“The Story That Tightened My Jaw: Sitting With Genesis 34”
This week’s Sex & Scripture Saturday was… whew.
A different kind of heavy.
I opened to Genesis 34 with my cat crawling across my lap and genuinely had no idea what was coming. And then within minutes I felt my jaw clench, my chest tighten, and that familiar heat of anger rising in my body.
The story centers on Dina, Jacob’s daughter — which I didn’t even realize he had. She goes out to visit the women of the land, and a local prince, Shechem, sees her, seizes her, rapes her, and then decides he “loves her” and wants to marry her.
And somehow the text uses the word:
“He defiled her.”
And that word hit me in a way I wasn’t expecting.
The Word That Makes My Whole Body React: “Defiled”
I had to stop and look up the actual definition, because something in me got so tense.
Defile: to make unclean, impure, to desecrate.
And the way Scripture frames this?
It connects “defilement” to her — the victim.

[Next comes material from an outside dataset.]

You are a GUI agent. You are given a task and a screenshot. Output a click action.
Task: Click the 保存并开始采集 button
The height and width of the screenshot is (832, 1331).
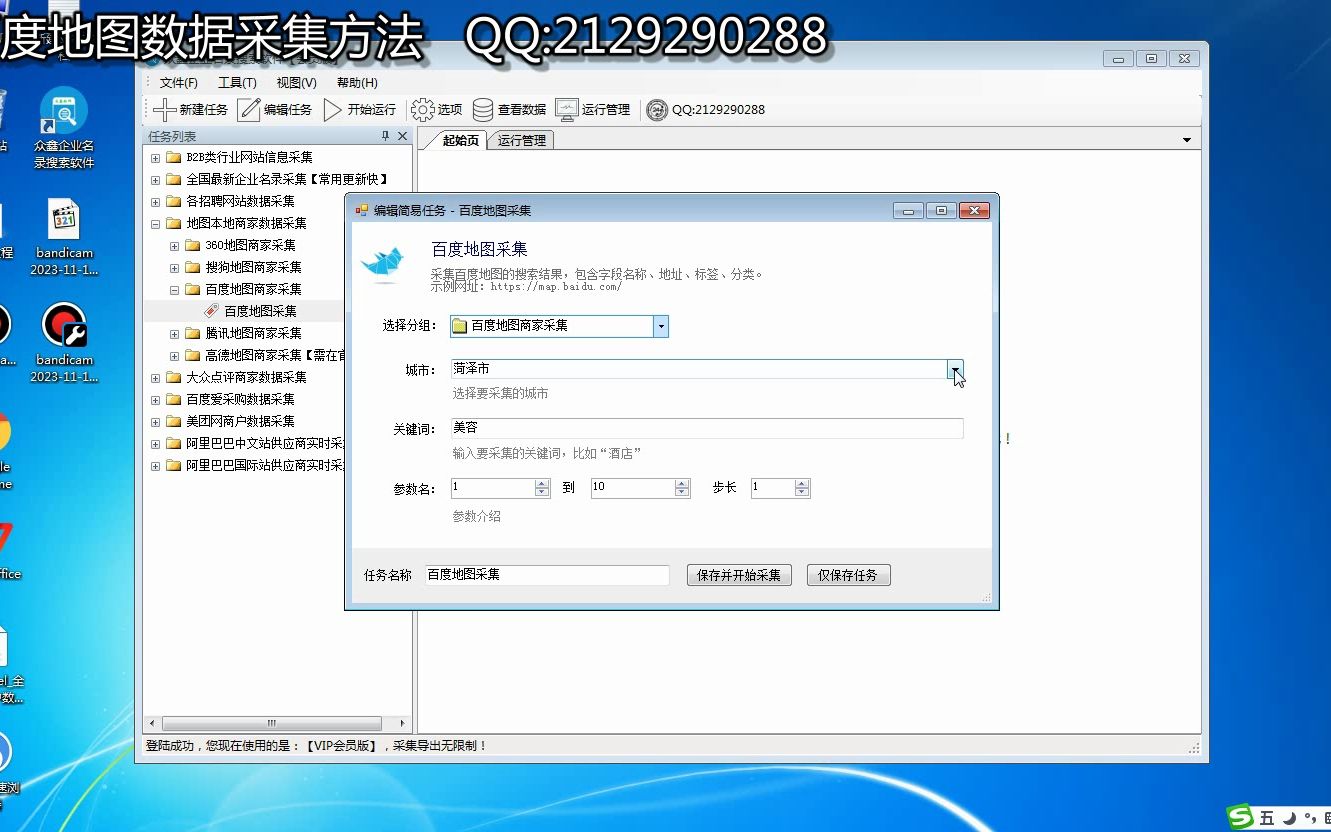click(x=738, y=574)
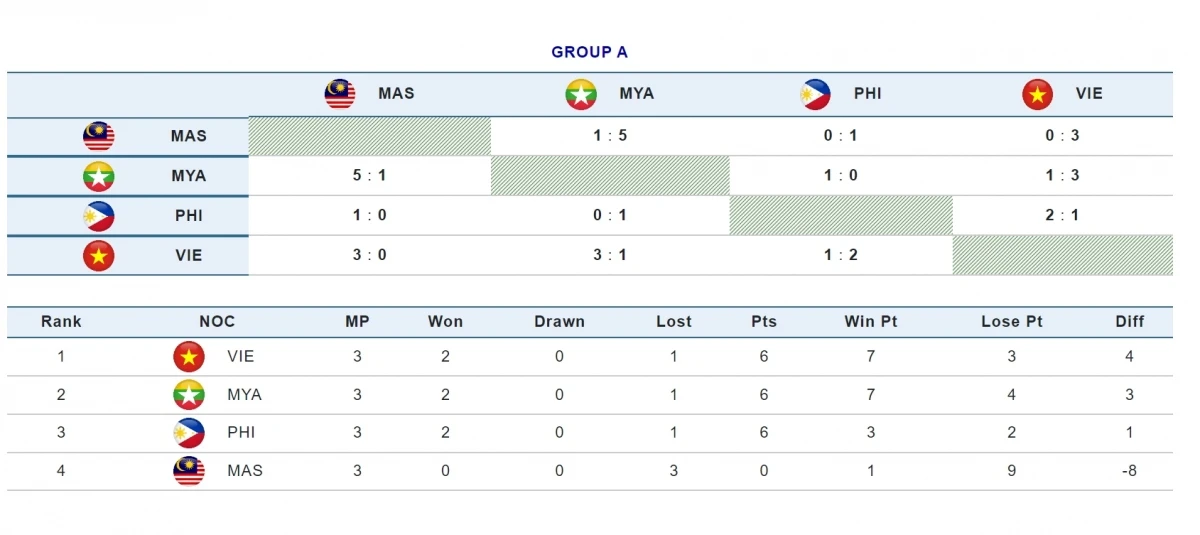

Not to him — the perpetrator.
And that’s exactly the ideology so many of us are still unlearning today.
My jaw tightened.
My shoulders tensed.
My breath got shallow.
Because historically, culturally, religiously — women carry the label.

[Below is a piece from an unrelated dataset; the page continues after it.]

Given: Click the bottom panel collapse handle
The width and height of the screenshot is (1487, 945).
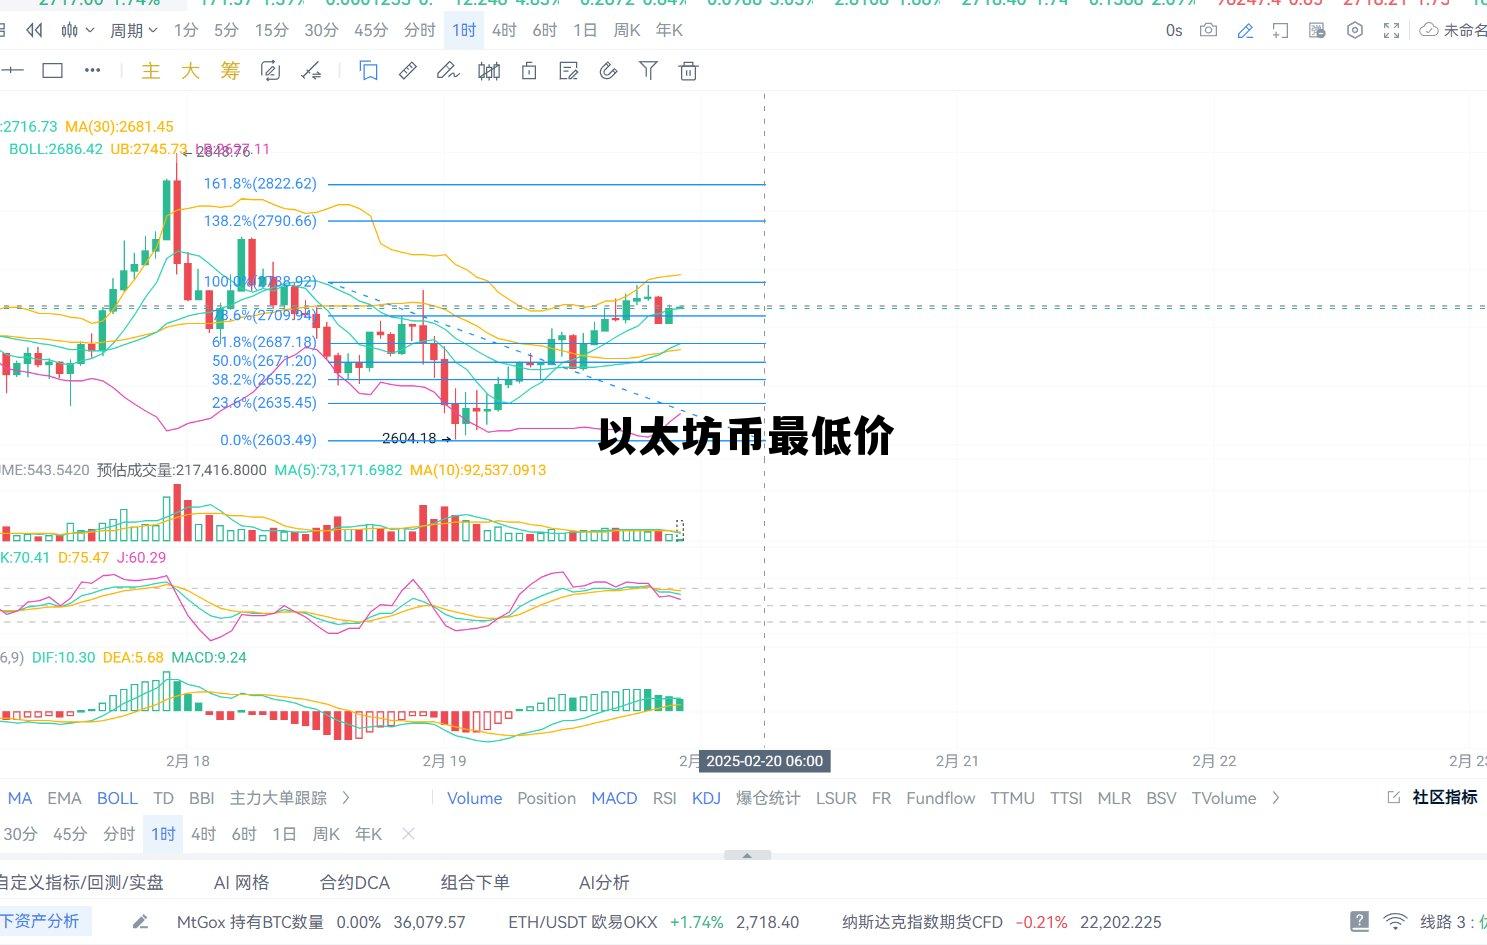Looking at the screenshot, I should 747,856.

Women become the “impure” ones.
Women lose value, safety, marriageability, community standing.
For something that was not their choice.
It makes me want to scream.
Then comes the part that made me actually exhale out of disbelief
Shechem — the man who assaulted her — has the audacity to say:
“Get me this girl for my wife.”
As if assault earns a reward.
As if violence equals romance.
As if what he did somehow makes her his.
And what shocks me more is that her father and brothers even enter the conversation.
Like… the fact that this is on the table at all.
I kept thinking:
If a man ever did this to me and asked my father if he could marry me?
He would not live long enough to finish the sentence.
But then again — purity and defilement weren’t ideas invented last century.
They have deep roots.
Even here.
And then the whole city gets circumcised. And then killed.
This part almost made me laugh because it’s so extreme and so unhinged and also so dark.
Jacob’s sons say:
“We’ll only give you Dina if every man in your city is circumcised.”
And every man… agrees.
They go through with it.
And while they’re still sore — Simeon and Levi come in and kill them all, take Dina back, and plunder the city.
And honestly?
There was a part of me — a small part, but a real one — that felt a flicker of satisfaction.
Not because the violence was good.
But because for once, in a biblical story involving a woman being assaulted, the consequences didn’t fall on her.
She wasn’t stoned.
She wasn’t “ruined.”
She wasn’t blamed.
Her brothers fought for her.
Even if they went way too far, even if innocent people died, even if the method was brutal — there was a visceral sense of someone saying:
“You can’t treat our sister like that.”
And part of me… needed that.
This chapter is a collision of violence, patriarchy, justice, and grief
I walked away with:
anger at how deeply purity culture still echoes this mindset
sadness for victims who were blamed instead of protected
questions about a system that valued women by their “purity”
curiosity about why circumcision became the bargaining chip
relief that Dina wasn’t abandoned
grief for all the women in Scripture whose stories end very differently
And once again, Scripture didn’t give me clarity.
It didn’t wrap up neatly.
It didn’t make sense.
But it did give me something to sit with:
God never calls Dina defiled.
People do.
And maybe that’s the thread I needed today.